È ancora presto per dire cosa rimarrà della manovra finanziaria che il governo è faticosamente riuscito a varare: se e quanto sarà efficace, se e quanto eviterà all’Italia il rischio di finire come la Grecia. Ma c’è un lascito di questa manovra che conosciamo già, e che con ogni probabilità è destinato a segnare l’agenda della politica italiana nei prossimi mesi. A lungo Silvio Berlusconi ha pensato e creduto che il suo principale avversario all’interno della maggioranza fosse Gianfranco Fini e la sua truppa di fedelissimi: il loro fastidioso controcanto, il loro tentativo di trascinare il PDL su posizioni più moderate ed europee. La storia di queste settimane gli ha detto, una volta per tutte, che il suo avversario più pericoloso non è il presidente della camera bensì il ministro dell’economia, Giulio Tremonti.

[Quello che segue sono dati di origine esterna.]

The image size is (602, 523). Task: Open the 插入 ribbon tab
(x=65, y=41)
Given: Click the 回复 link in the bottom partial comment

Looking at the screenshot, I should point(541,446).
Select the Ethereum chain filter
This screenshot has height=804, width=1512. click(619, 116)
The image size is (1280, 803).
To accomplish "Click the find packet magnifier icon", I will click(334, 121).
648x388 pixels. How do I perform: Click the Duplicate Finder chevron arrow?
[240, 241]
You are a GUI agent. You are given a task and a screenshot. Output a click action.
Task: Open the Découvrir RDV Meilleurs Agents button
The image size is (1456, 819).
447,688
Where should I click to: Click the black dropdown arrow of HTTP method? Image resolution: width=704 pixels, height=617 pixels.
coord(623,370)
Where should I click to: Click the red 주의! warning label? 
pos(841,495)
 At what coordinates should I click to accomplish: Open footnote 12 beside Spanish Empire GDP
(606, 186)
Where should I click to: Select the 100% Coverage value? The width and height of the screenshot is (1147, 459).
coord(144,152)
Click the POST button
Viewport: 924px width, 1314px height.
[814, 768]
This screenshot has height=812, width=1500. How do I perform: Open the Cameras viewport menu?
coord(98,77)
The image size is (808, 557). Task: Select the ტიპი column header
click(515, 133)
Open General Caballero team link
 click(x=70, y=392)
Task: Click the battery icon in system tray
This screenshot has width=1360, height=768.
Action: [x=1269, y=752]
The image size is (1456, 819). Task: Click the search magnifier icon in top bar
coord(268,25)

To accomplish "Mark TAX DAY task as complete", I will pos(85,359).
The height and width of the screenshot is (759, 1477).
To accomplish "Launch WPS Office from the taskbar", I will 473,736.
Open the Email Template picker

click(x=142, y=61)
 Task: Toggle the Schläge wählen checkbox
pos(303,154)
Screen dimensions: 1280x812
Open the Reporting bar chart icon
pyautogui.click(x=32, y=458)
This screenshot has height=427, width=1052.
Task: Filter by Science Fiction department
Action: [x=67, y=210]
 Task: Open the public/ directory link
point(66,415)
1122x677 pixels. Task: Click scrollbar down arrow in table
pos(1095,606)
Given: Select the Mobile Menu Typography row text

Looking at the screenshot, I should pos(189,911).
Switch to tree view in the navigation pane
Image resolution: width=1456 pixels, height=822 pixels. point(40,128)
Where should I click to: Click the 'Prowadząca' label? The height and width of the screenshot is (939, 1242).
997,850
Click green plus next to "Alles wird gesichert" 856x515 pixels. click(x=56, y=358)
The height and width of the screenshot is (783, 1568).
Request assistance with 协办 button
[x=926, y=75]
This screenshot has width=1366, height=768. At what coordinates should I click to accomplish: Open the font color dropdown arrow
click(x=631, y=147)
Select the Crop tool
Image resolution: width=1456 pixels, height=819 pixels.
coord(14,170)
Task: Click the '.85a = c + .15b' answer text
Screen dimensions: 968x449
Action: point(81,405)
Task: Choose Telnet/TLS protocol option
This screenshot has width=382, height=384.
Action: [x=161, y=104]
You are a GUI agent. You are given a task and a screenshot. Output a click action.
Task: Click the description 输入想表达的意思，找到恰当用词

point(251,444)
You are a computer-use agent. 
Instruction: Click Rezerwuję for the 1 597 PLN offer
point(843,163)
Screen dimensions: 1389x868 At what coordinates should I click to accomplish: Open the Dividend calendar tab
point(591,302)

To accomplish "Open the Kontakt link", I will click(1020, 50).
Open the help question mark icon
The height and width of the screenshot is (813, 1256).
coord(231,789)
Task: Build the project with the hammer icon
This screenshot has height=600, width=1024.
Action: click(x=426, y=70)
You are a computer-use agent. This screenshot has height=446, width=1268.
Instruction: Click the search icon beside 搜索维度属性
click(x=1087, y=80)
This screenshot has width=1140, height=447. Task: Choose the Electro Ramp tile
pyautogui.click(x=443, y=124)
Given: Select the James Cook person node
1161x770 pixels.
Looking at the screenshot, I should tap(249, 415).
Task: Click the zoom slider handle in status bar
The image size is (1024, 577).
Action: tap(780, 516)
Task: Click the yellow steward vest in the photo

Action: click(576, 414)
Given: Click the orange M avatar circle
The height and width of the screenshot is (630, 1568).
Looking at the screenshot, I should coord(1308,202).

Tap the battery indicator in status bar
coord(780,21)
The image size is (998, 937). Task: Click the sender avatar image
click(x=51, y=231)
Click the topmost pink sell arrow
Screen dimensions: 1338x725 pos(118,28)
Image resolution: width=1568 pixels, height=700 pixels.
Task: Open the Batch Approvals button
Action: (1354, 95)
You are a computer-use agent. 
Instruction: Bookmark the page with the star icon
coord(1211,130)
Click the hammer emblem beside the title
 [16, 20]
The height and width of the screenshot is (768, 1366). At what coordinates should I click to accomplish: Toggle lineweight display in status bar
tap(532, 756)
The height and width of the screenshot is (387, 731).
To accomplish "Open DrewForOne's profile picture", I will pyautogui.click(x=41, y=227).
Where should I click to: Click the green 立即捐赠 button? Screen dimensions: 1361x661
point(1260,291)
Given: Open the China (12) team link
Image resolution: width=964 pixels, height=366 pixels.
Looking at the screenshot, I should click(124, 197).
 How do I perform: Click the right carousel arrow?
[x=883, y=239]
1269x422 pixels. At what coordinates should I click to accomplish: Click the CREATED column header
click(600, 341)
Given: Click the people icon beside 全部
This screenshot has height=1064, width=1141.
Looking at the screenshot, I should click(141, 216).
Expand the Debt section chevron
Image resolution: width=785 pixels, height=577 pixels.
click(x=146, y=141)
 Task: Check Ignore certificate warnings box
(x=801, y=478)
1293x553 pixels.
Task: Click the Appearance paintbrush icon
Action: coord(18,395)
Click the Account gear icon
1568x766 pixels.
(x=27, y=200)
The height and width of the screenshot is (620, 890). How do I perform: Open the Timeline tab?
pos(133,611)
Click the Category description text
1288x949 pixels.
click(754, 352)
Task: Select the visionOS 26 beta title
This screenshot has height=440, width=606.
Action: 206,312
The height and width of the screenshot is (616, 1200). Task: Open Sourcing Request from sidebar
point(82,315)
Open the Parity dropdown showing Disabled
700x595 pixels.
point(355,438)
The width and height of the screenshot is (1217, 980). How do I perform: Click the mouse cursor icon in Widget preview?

Per giorni il testo del provvedimento politico più importante della storia di questo governo, la manovra di emergenza volta a salvare i conti del paese, è stato praticamente segreto. Ci ha lavorato il ministero dell’economia in totale isolamento, decidendo quali capitoli di spesa tagliare senza che i suoi alleati, gli altri ministeri o lo stesso presidente del consiglio potessero avere la certezza di quello che era o non era contenuto nel testo.

Quando Napolitano ha chiesto a Berlusconi di poter leggere il decreto che di lì a poco gli sarebbe stato sottoposto per la firma, la risposta del presidente del consiglio è stata imbarazzata e imbarazzante: “Presidente, per dirle la verità Tremonti il decreto non l’ha fatto vedere nemmeno a me. Ma mi ha assicurato che arriverà ad horas”. Una circostanza confermata dallo stesso Tremonti quando nei giorni scorsi aveva incontrato l’assemblea dei deputati PDL, anche loro all’oscuro di tutto: “Mi dispiace, ma la manovra non posso farvela vedere. Sarebbe scortese nei confronti del Quirinale, voi capirete”. Non è un caso se il primo a sbottare non sia stato Bocchino, Urso o Raisi – uno qualsiasi dei finiani indisciplinati redarguiti da Berlusconi durante la famosa assemblea nazionale del partito – bensì Sandro Bondi, uno degli uomini più vicini al premier, nonché coordinatore nazionale del PDL. “Avrei voluto decidere insieme”, ha detto Bondi, “il ministero non doveva essere esautorato”.

Si arriva così al pomeriggio di ieri, quando Berlusconi spazientito ha deciso di fare la sua mossa, dando mandato allo stesso Letta di riprendere in mano la situazione. Così Repubblica di oggi:

I rapporti tra Berlusconi e Tremonti, nelle ultime 48 ore, sono tornati tesissimi. Ai pochi fidati consiglieri sentiti nella giornata festiva, il capo del governo ha continuato a ripetere che la stretta finanziaria ha già scatenato “troppi malumori, troppe proteste” in seno alla stessa maggioranza. Tra leghisti preoccupati per il federalismo a rischio, finiani sul piede di guerra e industriali scettici. D’altronde, lo strappo consumato sabato sera è sintomo del clima deterioratosi in questo weekend ad alta tensione. Il comunicato di fuoco con il quale, a sorpresa, il ministro della Cultura e coordinatore del partito Sandro Bondi si è scagliato contro i tagli “indiscriminati” operati dal collega Tremonti è stato preceduto da una lunga telefonata del fedelissimo ministro allo stesso Berlusconi. E dunque proprio dal premier sarebbe scattato il via libera per quel j’accuse che Bondi, del resto, non avrebbe mai osato senza il conforto del suo leader.

Non è la prima volta che Giulio Tremonti si ritrova a occupare una posizione di centralità rispetto alle sorti del governo e allo stesso Berlusconi. Già nei giorni convulsi della cosiddetta “lista Anemone”, molti nella maggioranza si chiedevano chi avesse diffuso quell’elenco che era sconosciuto persino ai magistrati, ipotizzando che dietro la fuga di notizie dalla Guardia di finanza potesse esserci la mano del ministero dell’economia, al quale la Finanza fa capo. Che nel centrodestra si sia aperta la corsa alla successione a Berlusconi non è un mistero da tempo. Oggi sappiamo che la gara ha un partecipante in più, oltre a Gianfranco Fini.